◆ Activity: Transcribe all of the records word for word, but omit the pictures.

◆ Saved data entries:
= = =

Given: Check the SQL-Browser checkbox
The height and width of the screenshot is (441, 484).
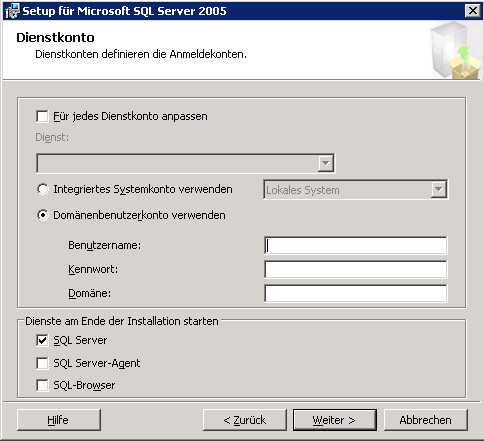Looking at the screenshot, I should (x=42, y=385).
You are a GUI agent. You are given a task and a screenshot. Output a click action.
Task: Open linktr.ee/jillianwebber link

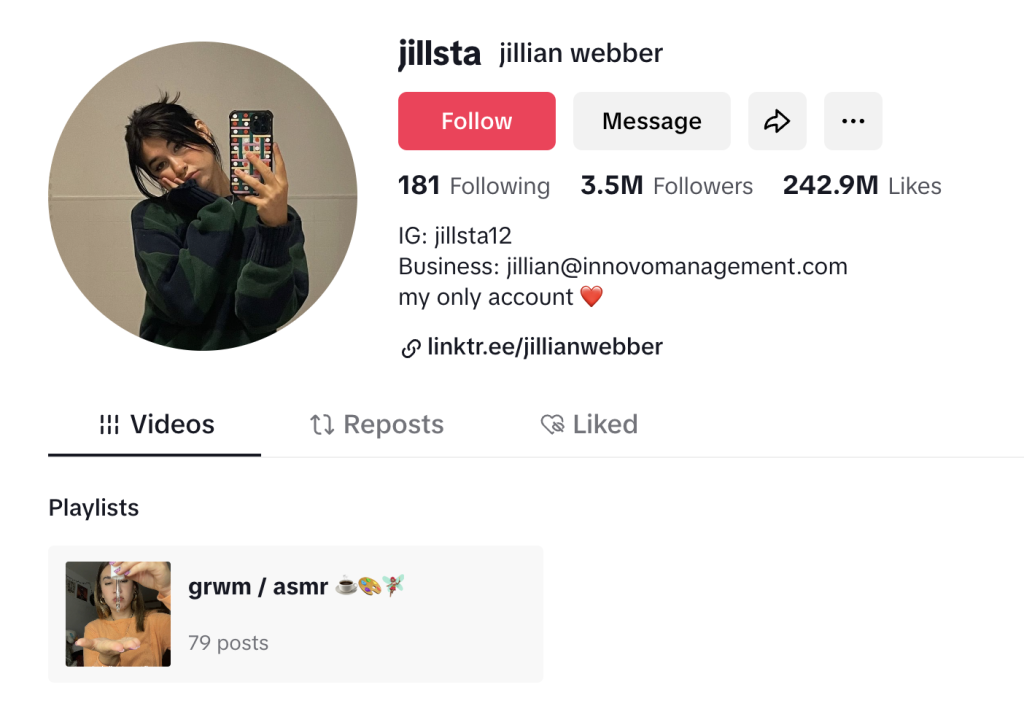[545, 347]
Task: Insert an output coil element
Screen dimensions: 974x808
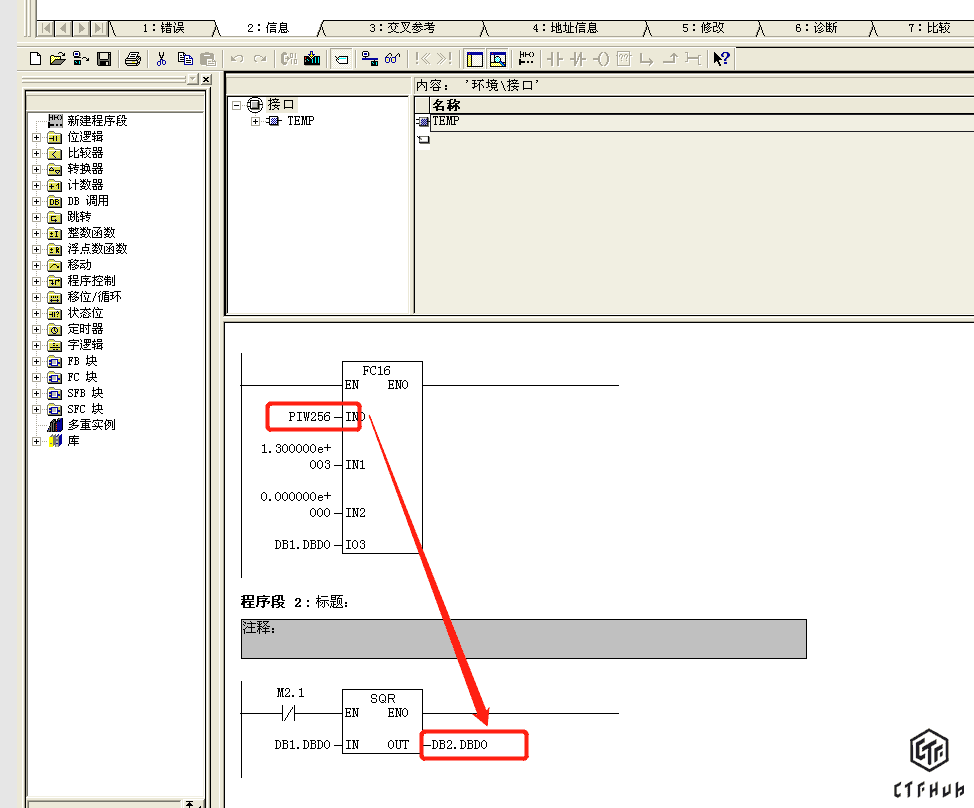Action: 601,59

= = =

◆ Your response:
Given: Check the SQL-Browser checkbox
The height and width of the screenshot is (441, 484).
Looking at the screenshot, I should (x=42, y=385).
You are a GUI agent. You are given a task and a screenshot. Output a click action.
Task: Open linktr.ee/jillianwebber link

[545, 347]
Task: Insert an output coil element
Screen dimensions: 974x808
Action: 601,59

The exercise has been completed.